---------- Records shown ----------

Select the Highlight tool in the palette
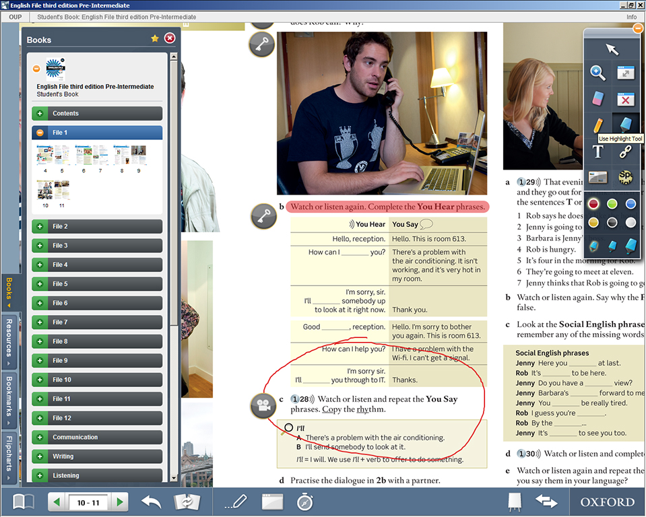The width and height of the screenshot is (646, 517). coord(626,125)
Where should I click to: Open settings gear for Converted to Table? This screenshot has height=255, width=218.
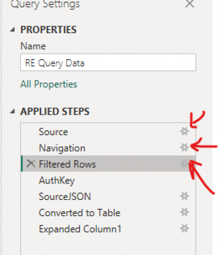(x=184, y=212)
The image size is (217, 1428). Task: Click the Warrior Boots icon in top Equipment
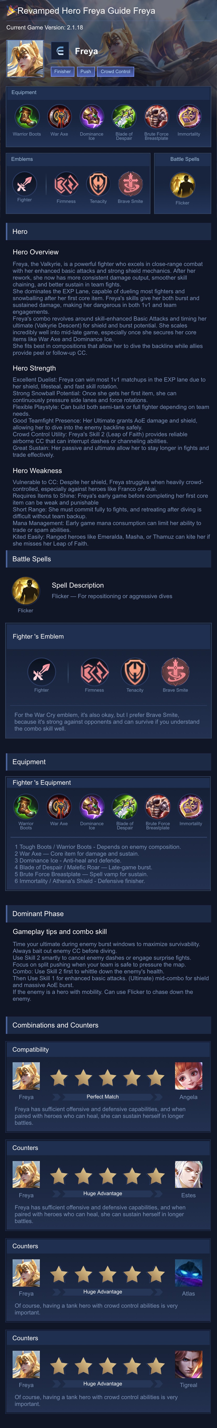pyautogui.click(x=27, y=117)
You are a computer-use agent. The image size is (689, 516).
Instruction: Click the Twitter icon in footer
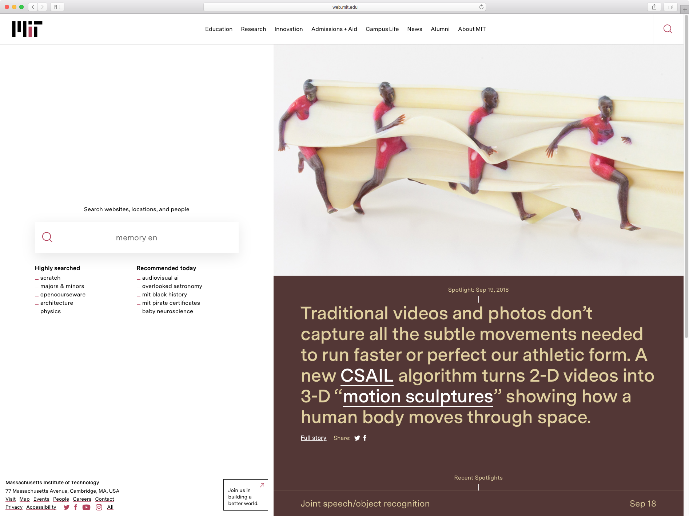[x=66, y=507]
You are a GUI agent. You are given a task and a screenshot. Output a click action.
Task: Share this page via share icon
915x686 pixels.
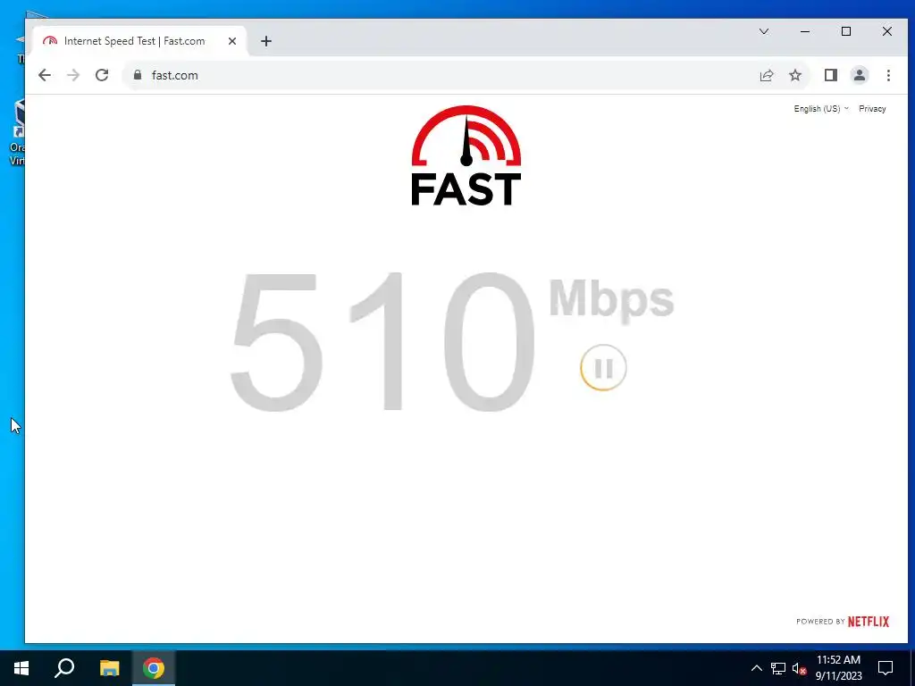point(766,75)

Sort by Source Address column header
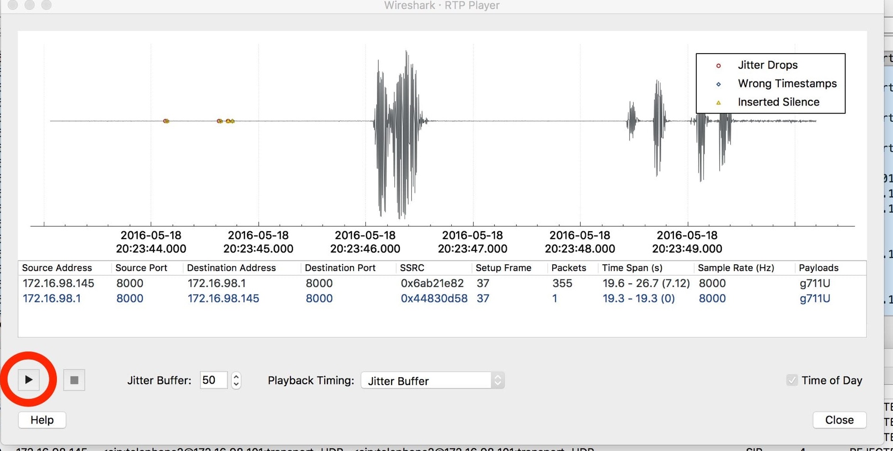(57, 268)
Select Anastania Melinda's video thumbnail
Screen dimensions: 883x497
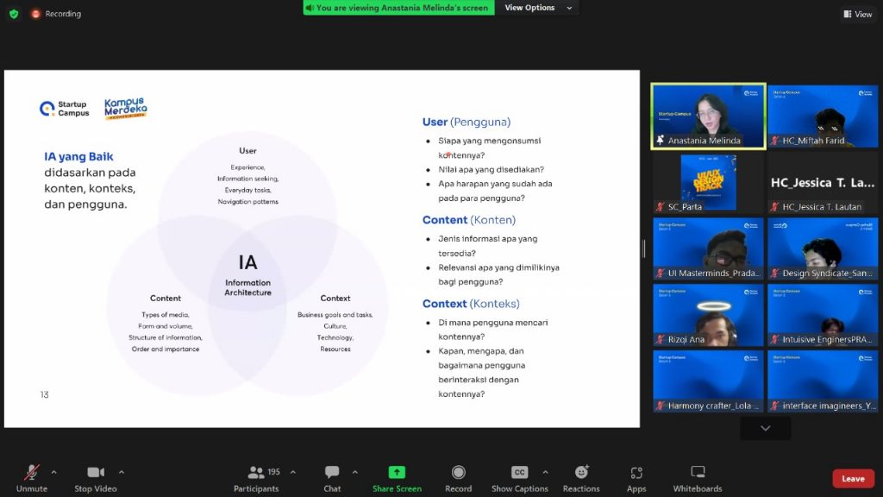point(708,116)
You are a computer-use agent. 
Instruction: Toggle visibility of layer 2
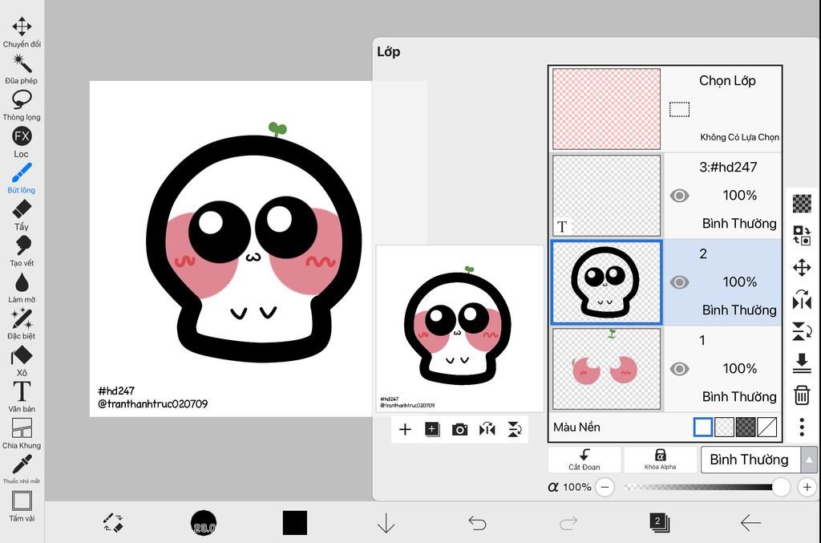679,282
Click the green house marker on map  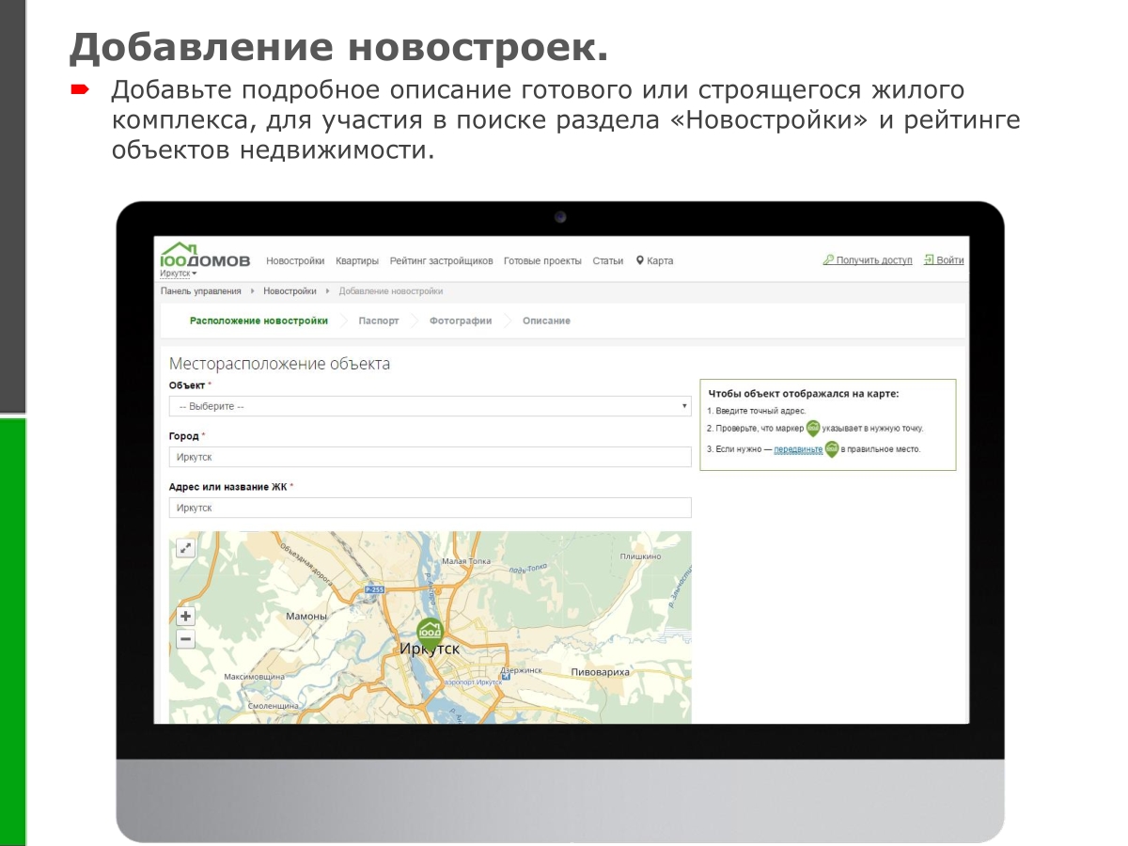(430, 632)
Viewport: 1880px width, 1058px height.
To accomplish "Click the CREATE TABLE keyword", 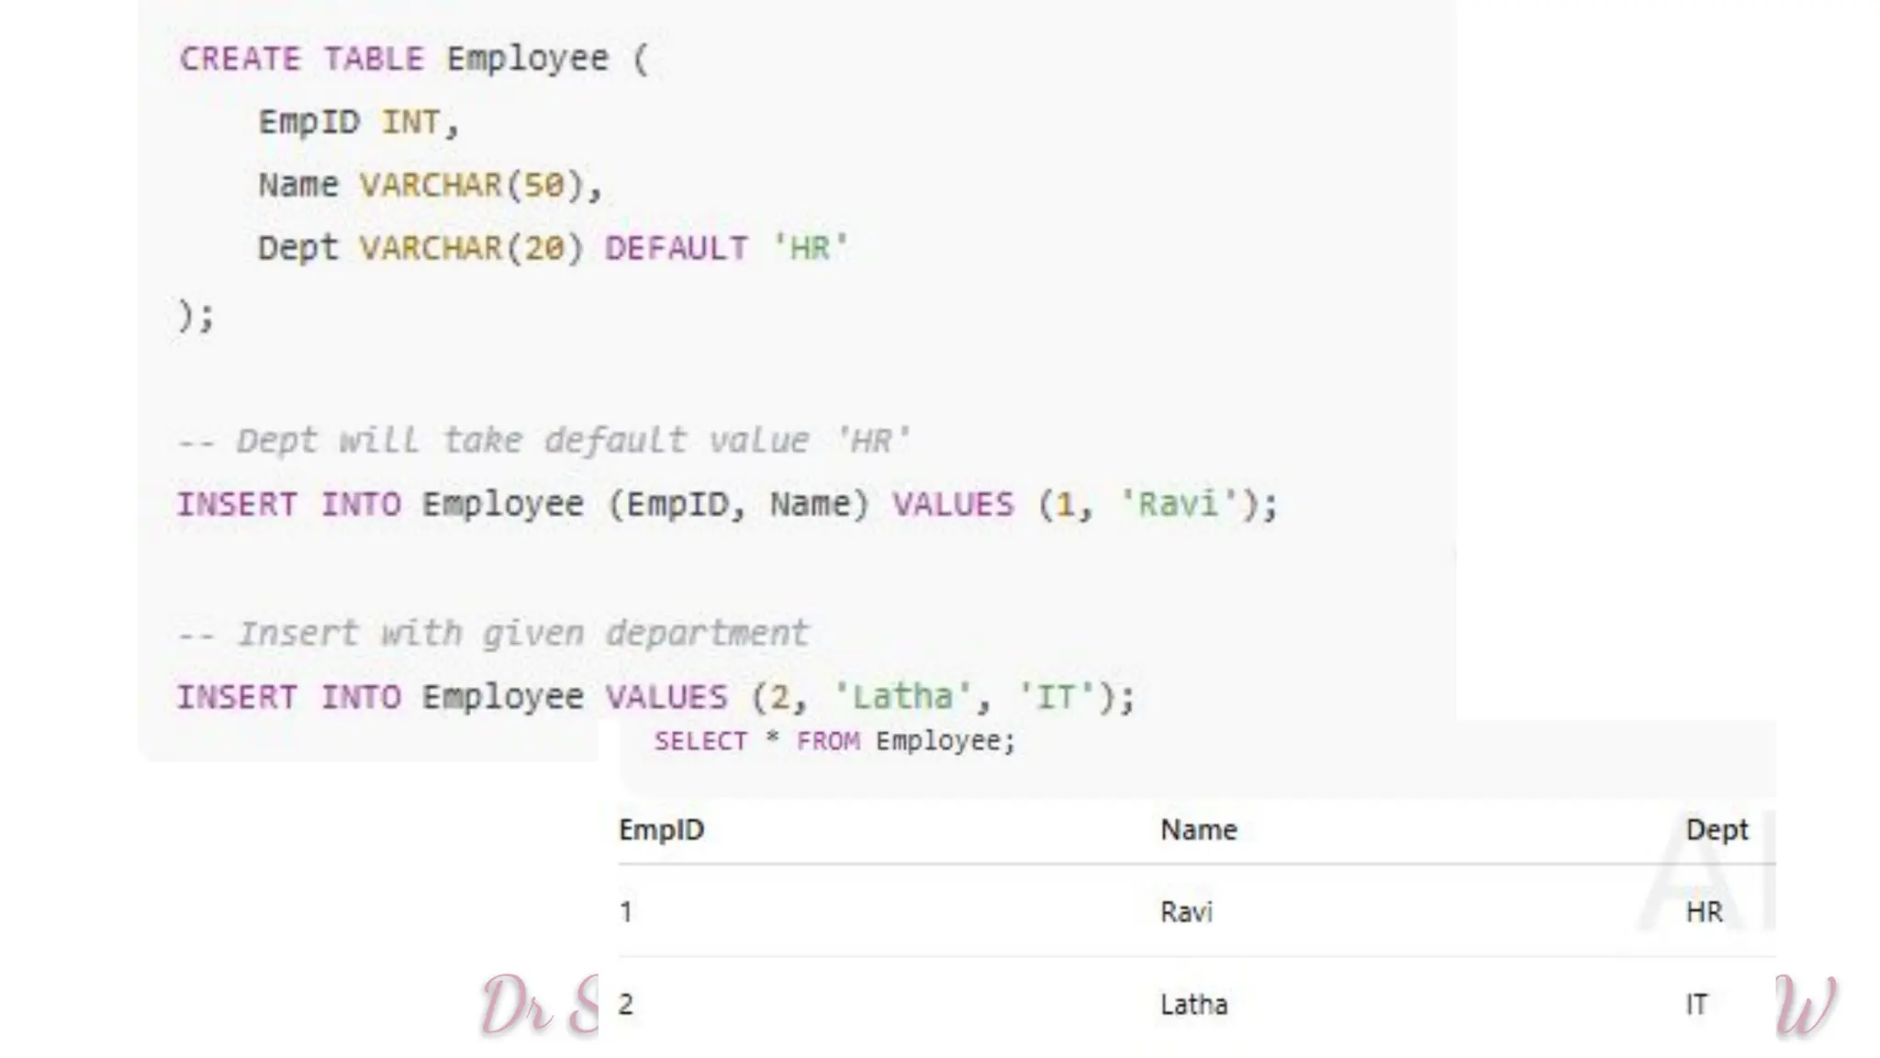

----------

Problem to work on: Gather every line of the data above that contains the string "image", matching case exactly.

Result below:
The image size is (217, 1428). Task: Click the Warrior Boots icon in top Equipment
You are a computer-use agent. The image size is (689, 516).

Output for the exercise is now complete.